▸ Exercise details: Reproduce the closing run of lines below verbatim, from the line that contains "Instruction: Pick the" up to and including the final line.
++++ Records supplied ++++
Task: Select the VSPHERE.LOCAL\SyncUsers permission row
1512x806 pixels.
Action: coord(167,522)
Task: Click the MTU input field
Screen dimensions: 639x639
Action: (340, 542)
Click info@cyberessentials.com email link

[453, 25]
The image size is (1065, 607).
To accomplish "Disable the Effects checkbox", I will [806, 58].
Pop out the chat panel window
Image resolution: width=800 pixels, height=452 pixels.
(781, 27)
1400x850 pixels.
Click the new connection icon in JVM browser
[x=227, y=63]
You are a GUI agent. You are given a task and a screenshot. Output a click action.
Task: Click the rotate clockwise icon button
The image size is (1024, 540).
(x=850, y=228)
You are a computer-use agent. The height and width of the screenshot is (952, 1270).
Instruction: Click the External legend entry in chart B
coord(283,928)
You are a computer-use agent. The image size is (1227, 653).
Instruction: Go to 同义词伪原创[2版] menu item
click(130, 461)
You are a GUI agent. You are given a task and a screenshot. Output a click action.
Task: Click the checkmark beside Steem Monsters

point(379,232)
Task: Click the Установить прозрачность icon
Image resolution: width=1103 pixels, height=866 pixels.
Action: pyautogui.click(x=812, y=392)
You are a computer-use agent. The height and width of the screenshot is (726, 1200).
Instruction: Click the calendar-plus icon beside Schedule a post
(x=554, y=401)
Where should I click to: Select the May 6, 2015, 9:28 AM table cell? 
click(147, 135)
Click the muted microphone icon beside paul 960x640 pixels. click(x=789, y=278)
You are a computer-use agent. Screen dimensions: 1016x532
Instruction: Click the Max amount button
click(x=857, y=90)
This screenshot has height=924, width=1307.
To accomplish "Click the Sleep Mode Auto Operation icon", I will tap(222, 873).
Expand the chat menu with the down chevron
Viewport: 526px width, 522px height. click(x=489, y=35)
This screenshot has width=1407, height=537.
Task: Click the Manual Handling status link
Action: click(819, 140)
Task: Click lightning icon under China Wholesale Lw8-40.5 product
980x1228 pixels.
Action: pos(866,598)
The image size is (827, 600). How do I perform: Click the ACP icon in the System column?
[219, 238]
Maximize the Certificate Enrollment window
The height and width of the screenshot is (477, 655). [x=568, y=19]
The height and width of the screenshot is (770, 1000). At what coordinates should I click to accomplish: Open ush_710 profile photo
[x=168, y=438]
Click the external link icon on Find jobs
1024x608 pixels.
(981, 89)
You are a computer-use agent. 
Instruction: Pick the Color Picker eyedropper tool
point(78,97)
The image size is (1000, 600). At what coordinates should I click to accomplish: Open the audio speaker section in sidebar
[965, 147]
++++
▸ Output below:
Instruction: Pick the Color Picker eyedropper tool
point(78,97)
The image size is (1000, 600). At what coordinates should I click to accomplish: Open the audio speaker section in sidebar
[965, 147]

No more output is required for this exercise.